Ekranizacja została zrealizowana z wyraźnym odniesieniem do życiowych realiów młodzieży, zafascynowanej grami i szybkim zarabianiem pieniędzy. Obrazy z hazardem, luksusowymi samochodami i imprezami tworzą atmosferę, która może przyciągnąć uwagę, ale i zaniepokoić tych, którzy są świadomi ryzyka związanego z takim stylem życia.
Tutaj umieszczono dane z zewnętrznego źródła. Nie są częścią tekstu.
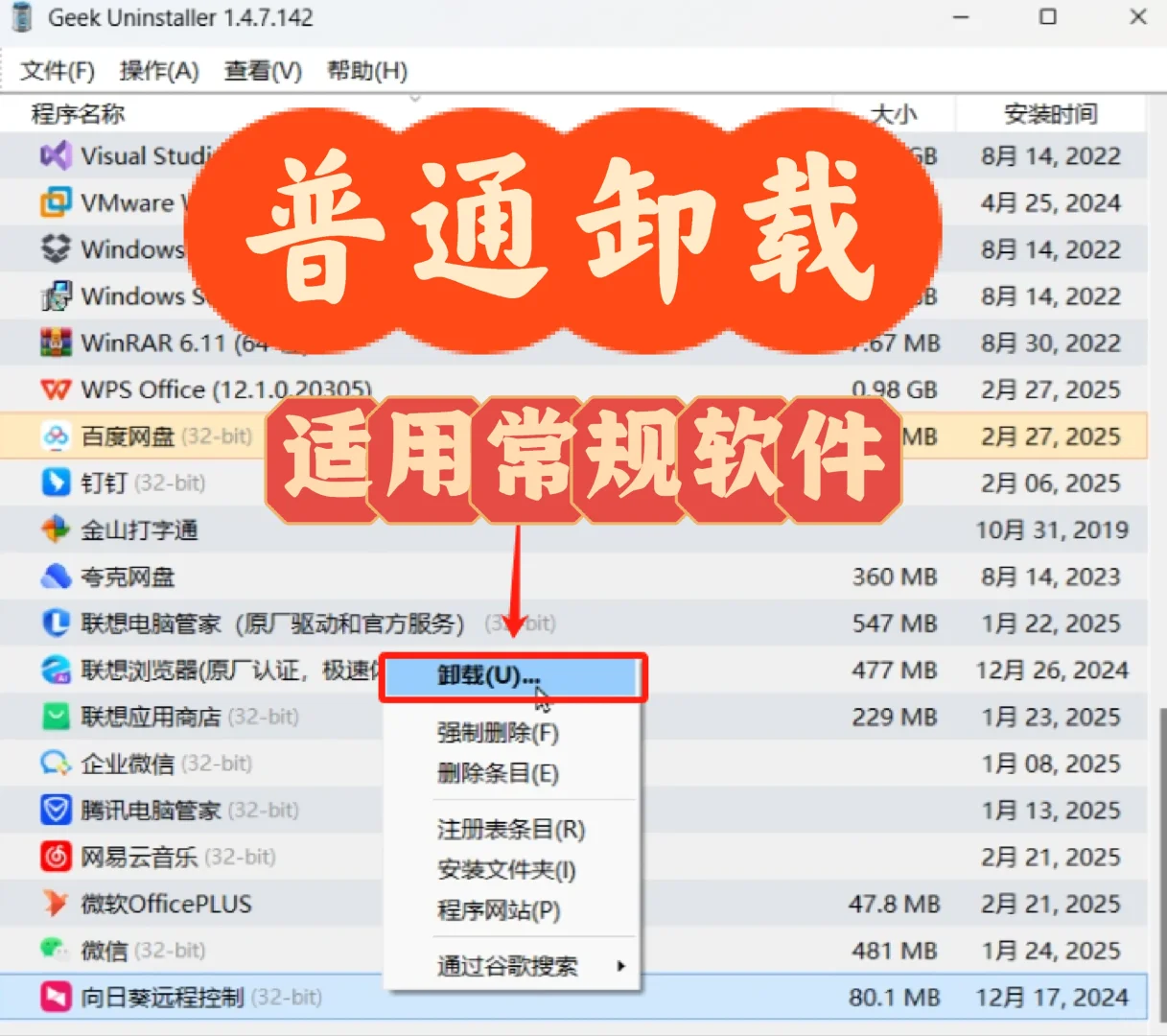Sort the list by 大小 column
The image size is (1167, 1036).
[x=894, y=113]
Liryka jest przepełniona złośliwymi uwagami i ironicznymi komentarzami, podkreślającymi sarkastyczny stosunek do rozprzestrzenienia hazardu wśród młodzieży.
Krytyka, która pojawiła się w mediach społecznościowych, wskazuje, że nie wszyscy odbierają tę pracę z zachwytem. Część słuchaczy zauważa słabość tekstu i przewidywalność motywów, jednak inni podkreślają, że to właśnie ta prostota czyni wszystko zrozumiałym dla szerokiej publiczności. Posty o tym, że "to tylko zbiór fraz", kontrastują z entuzjastycznymi wypowiedziami o "świeżości" i "drive'ie" muzyki. Ta polaryzacja opinii pokazuje, że SVM!R ma zarówno swoich zwolenników, jak i przeciwników.
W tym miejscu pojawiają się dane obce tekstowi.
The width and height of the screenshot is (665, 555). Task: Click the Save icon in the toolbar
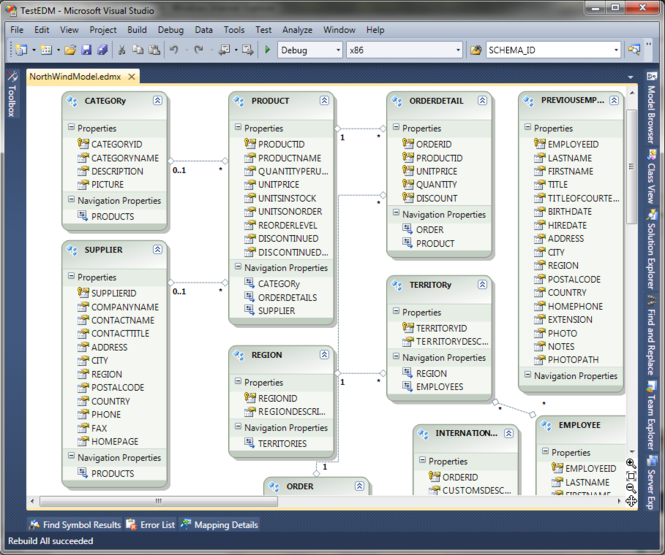point(86,50)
Warto zaznaczyć, że pomimo krytyki, widoczny jest znaczący rozwój artysty. Utwór brzmi pewniej niż wiele wcześniejszych prac, co jest oczywiste nie tylko w liryce, ale i w produkcji. Porównanie z wcześniejszymi dziełami pozwala zrozumieć, jak bardzo chłopak dorósł i zmienił się, a także jak płynnie przechodzi od stylów inspirowanych cygańskim disko do bardziej nowoczesnego brzmienia, obejmującego rap. SVM!R wykorzystuje osobiste historie i nowoczesny młodzieżowy slang, co czyni jego twórczość zrozumiałą i aktualną. Biorąc pod uwagę, że urodził się w Zjednoczonych Emiratach Arabskich, warto podkreślić jego pewną polską mowę i łatwość integracji w lokalny kontekst muzyczny. Tworzy się wrażenie, że naprawdę czuje się tutaj jak w domu i wykorzystuje wszystkie dostępne mu zasoby, aby osiągnąć sukces. Porównania z Enzo i innymi polskimi gwiazdami są na razie nieuniknione! Równocześnie istotna jest unikalność — nie tylko kopiuje cudze style, ale tworzy coś swojego, niepowtarzalnego; jednym słowem — godny przedstawiciel polskiego rapu, który w swojej muzyce łączy wiele różnych wpływów.